[EXERCISE AIM] Replace "Instruction" with "Goal" in the material, covering everything from the line containing "Click 我的位置 to center on truck" down to the line containing "pyautogui.click(x=146, y=63)", and give back only those lines, leaving the pictures out.

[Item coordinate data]
»»

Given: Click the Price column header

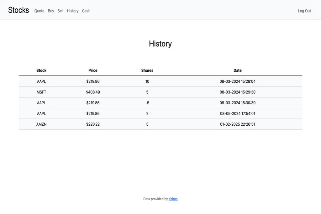Looking at the screenshot, I should 93,70.
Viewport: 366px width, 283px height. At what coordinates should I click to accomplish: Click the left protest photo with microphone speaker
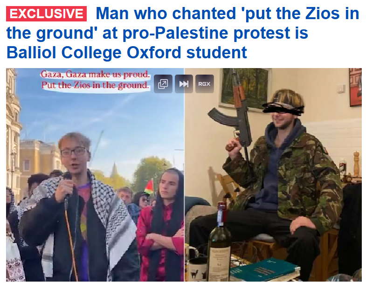[x=95, y=175]
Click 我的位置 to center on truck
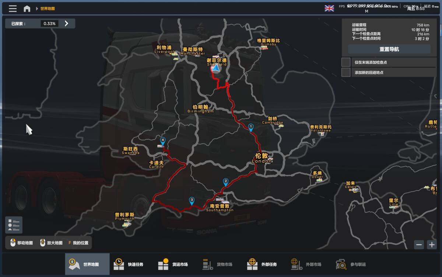442x277 pixels. [78, 243]
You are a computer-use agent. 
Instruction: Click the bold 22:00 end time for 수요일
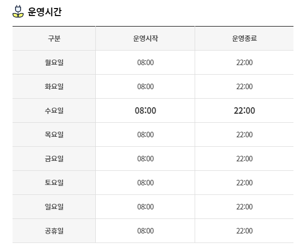tap(244, 111)
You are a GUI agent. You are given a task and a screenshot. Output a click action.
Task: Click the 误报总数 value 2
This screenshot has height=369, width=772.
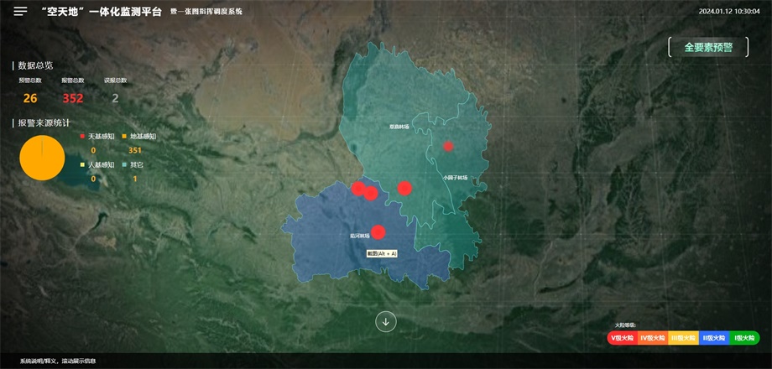point(115,98)
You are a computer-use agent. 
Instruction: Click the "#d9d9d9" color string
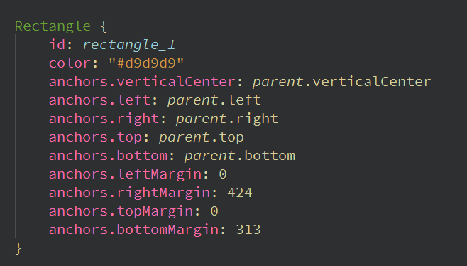pyautogui.click(x=146, y=63)
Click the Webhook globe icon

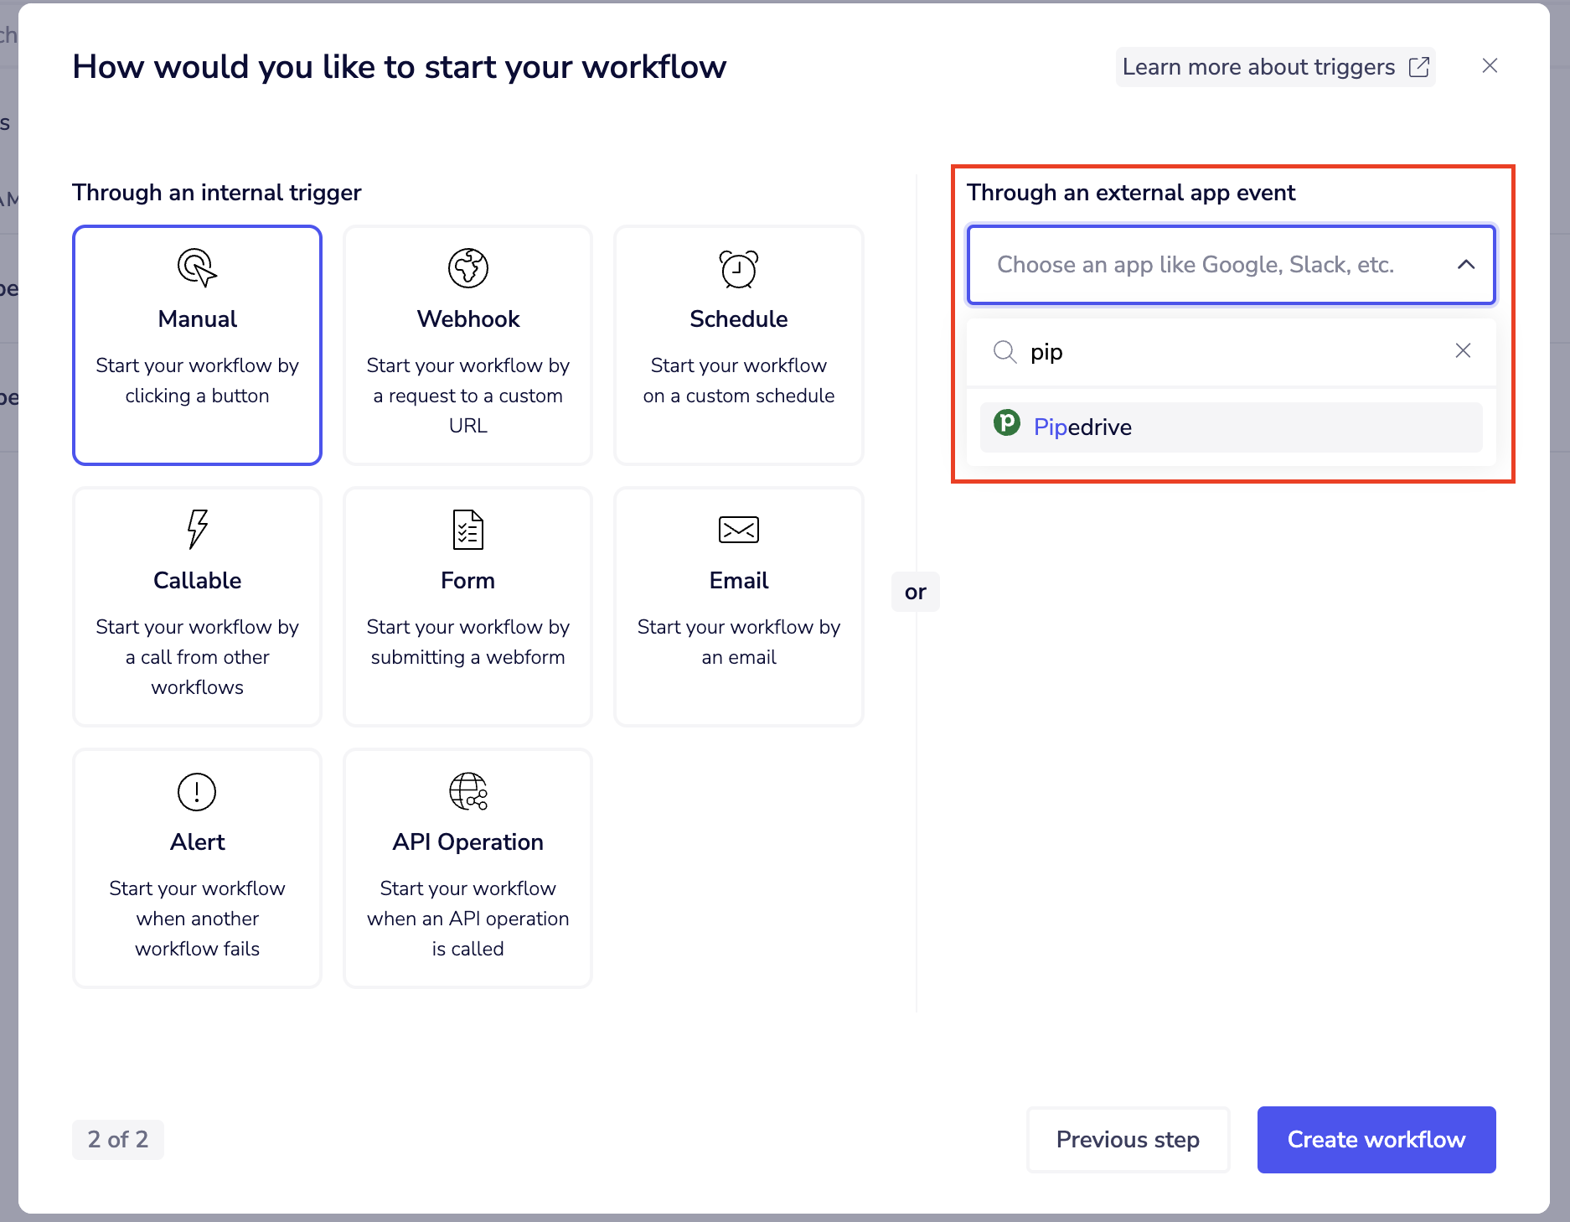click(467, 268)
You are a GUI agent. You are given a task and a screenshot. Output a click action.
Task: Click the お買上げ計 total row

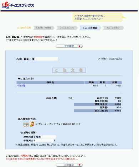pyautogui.click(x=98, y=111)
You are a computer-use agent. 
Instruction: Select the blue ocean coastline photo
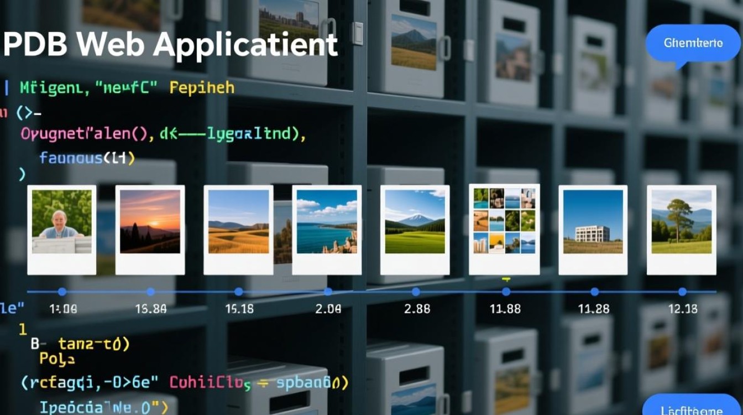click(327, 222)

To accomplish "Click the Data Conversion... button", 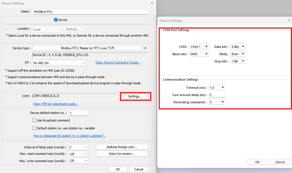I will (x=122, y=154).
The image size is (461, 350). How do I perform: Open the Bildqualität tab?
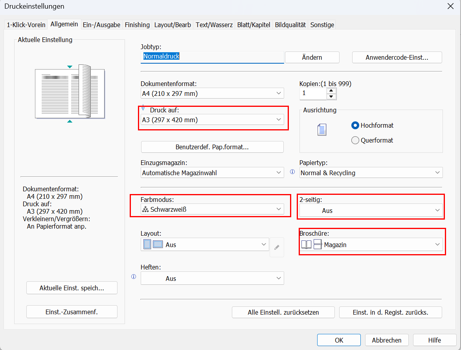(290, 25)
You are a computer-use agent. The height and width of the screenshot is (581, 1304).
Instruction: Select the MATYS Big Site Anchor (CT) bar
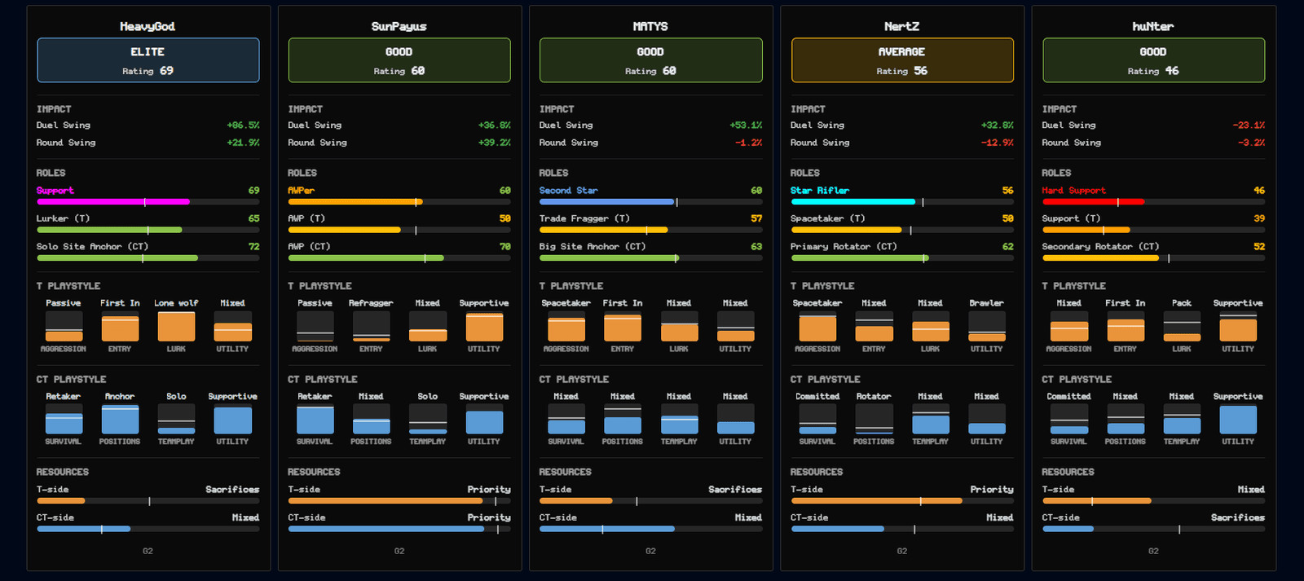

««

[FINISHED EXERCISE]
Click 我的位置 to center on truck
442x277 pixels. [78, 243]
You are a computer-use agent. 
Goal: Click the bold 22:00 end time for 수요일
tap(244, 111)
You are a GUI agent. You are given a task and a screenshot. Output a click action.
Task: Click the 误报总数 value 2
This screenshot has height=369, width=772.
point(115,98)
You are a computer-use agent. 
Goal: Click the "#d9d9d9" color string
pyautogui.click(x=146, y=63)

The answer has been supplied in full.